I won’t spoil the movie completely – although the “true story”-ness of it does a lot of that work for me – but suffice it to say that “The Big Sick” is damn near perfect. It’s a romantic comedy, but it’s a romantic comedy in the way that Aziz Ansari’s “Master of None” is a romantic comedy. It’s funny, it’s sad, it’s heartwarming, and it’s intoxicating. Here’s an excerpt from the opening scene.

Kumail: Hi.

Emily: Hi.

Kumail: My name’s Kumail.

Emily: Yeah, we know.

Friend: We saw you perform.

Kumail: Now that the niceties are out of the way, I have to tell you that when you yelled at me, it really threw me off, and you really shouldn’t heckle comedians. It’s so rude.

Emily: I didn’t heckle you. I just “woohoo-ed” you. It’s supportive.

Kumail: Okay, that’s a common misconception. Yelling anything at a comedian is considered heckling. Heckling doesn’t have to be negative.

Emily: So if I, if I yelled out like, “You’re amazing in bed!” That’d be a heckle?

Kumail: Yeah, it would be an accurate heckle.

(friend leaves.)

Emily: You scared my friend off now.

The movie is also earnest and honest in a way that is revealing and breathtaking and deeply human. Each character seems to be constantly struggling to figure out how to function in a world where the thing they love most can be taken away from them at any moment. Ray Romano, in particular, is a revelation in this movie. He plays Emily’s father, a man struggling to keep his marriage, family and psyche intact as his whole world seems to be crumbling around him. Holly Hunter, who plays Emily’s mom, is also fantastic, but Romano legitimately deserves an Academy Award nomination for his work in “The Big Sick.”

The lengths to which Nanjiani and Gordon go to describe the details of their actual lives are also quite unbelievable. It’s specific, and it’s raw, and it’s emotional, but their willingness to go there in the script really gives the movie an extra bit of oomph that struck a chord with me deep down.

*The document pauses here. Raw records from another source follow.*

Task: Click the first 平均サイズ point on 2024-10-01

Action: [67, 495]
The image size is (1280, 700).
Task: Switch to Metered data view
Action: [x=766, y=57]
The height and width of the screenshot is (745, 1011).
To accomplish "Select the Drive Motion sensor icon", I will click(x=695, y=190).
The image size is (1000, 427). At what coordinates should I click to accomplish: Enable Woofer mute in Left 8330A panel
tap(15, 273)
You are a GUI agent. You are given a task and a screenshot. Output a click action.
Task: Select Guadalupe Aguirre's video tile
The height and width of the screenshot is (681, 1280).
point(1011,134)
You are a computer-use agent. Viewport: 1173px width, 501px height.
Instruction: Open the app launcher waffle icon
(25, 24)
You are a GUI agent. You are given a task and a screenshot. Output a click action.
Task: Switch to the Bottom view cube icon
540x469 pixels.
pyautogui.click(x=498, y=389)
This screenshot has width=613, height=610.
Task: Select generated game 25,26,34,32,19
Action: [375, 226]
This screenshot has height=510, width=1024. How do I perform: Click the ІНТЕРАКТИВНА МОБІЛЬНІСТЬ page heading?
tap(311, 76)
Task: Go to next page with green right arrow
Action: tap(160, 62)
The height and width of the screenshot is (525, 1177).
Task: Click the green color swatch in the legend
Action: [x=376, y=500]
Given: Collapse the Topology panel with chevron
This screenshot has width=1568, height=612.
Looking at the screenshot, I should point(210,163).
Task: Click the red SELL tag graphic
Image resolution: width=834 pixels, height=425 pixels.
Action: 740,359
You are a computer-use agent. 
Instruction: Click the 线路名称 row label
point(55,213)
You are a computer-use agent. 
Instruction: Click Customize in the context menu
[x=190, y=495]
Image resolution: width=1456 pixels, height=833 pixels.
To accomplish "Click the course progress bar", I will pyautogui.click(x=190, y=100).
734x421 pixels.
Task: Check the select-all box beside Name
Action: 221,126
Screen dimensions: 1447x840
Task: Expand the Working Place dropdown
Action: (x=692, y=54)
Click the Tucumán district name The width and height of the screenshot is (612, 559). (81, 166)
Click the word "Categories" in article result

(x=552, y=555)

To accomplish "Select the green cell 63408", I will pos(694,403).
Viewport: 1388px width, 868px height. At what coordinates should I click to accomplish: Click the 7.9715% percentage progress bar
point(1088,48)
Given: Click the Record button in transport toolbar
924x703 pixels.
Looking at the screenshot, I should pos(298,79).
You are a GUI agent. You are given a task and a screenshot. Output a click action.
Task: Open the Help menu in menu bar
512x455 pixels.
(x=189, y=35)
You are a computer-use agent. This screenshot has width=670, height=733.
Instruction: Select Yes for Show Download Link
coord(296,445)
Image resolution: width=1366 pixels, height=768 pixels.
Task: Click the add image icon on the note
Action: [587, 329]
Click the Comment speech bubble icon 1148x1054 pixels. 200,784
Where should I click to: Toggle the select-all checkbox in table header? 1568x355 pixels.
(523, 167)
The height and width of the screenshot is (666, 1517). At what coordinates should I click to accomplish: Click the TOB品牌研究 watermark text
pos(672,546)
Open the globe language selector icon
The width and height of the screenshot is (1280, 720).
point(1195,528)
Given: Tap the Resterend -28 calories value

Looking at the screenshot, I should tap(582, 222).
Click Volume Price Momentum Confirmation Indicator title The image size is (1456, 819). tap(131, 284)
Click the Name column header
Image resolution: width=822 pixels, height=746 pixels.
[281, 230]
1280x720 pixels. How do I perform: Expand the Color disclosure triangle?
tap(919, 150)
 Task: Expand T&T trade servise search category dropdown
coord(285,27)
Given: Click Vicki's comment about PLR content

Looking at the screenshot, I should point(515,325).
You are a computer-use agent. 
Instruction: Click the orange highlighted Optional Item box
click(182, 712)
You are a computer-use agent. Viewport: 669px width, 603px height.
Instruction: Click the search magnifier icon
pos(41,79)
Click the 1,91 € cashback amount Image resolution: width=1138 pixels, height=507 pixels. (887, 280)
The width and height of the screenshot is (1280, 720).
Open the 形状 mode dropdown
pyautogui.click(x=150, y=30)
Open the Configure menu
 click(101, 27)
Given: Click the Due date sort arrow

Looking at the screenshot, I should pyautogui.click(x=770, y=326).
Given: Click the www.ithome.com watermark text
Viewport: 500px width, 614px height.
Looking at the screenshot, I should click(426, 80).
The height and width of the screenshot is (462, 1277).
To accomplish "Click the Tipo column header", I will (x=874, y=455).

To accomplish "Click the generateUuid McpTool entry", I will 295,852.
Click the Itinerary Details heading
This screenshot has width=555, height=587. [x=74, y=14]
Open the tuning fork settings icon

The movie also manages to play brilliantly on the difficulties and complexities of a cross-cultural relationship between a Pakistani-American with devoutly Muslim parents and a seemingly suburban-raised white woman.

Oh, and also, it’s really freaking funny. Did I mention I was laughing in an empty theater like an idiot the whole time?

Above all, though, it’s not the story or the jokes that will stick with me the most. What makes “The Big Sick” memorable – and transcendent – are the ways it portrays human connection. There’s the night Romano’s character crashes at Kumail’s apartment. There’s the scene where Hunter’s character and Kumail share a few drunken slices of pizza. There’s the stand-up set that Kumail performs during a low point in Emily’s hospital stay. It’s those moments of humanity, simple and delicate, that punched me in the gut the hardest.

During one scene, Kumail is sitting bedside next to Emily in the hospital. She’s in a coma, but he’s talking to her. He starts talking about what it would mean if she has to “go,” if she doesn’t wake up. He says something about not wanting her to leave, but that if she has to, he understands. It’s a beautiful moment and a tear-jerking one, and it’s a perfect example of the way “The Big Sick” is able to wrap heartbreak, fear, hope and love all up into powerful, individual moments.

To me, the movie shows that love, that most amorphous form of human connection, is what makes the world make sense. It shows that love – messy and beautiful and inexplicable – is sometimes all we have keeping the world from breaking apart into billions of little pieces.

For me, it was the perfect movie at the perfect time. It reminded me what life is all about. It made me feel love. It made me feel understood. It made me feel like I was a part of something, something much bigger and more beautiful than I could possibly fathom.

For me, “The Big Sick” felt a hell of a lot more like The Big Cure.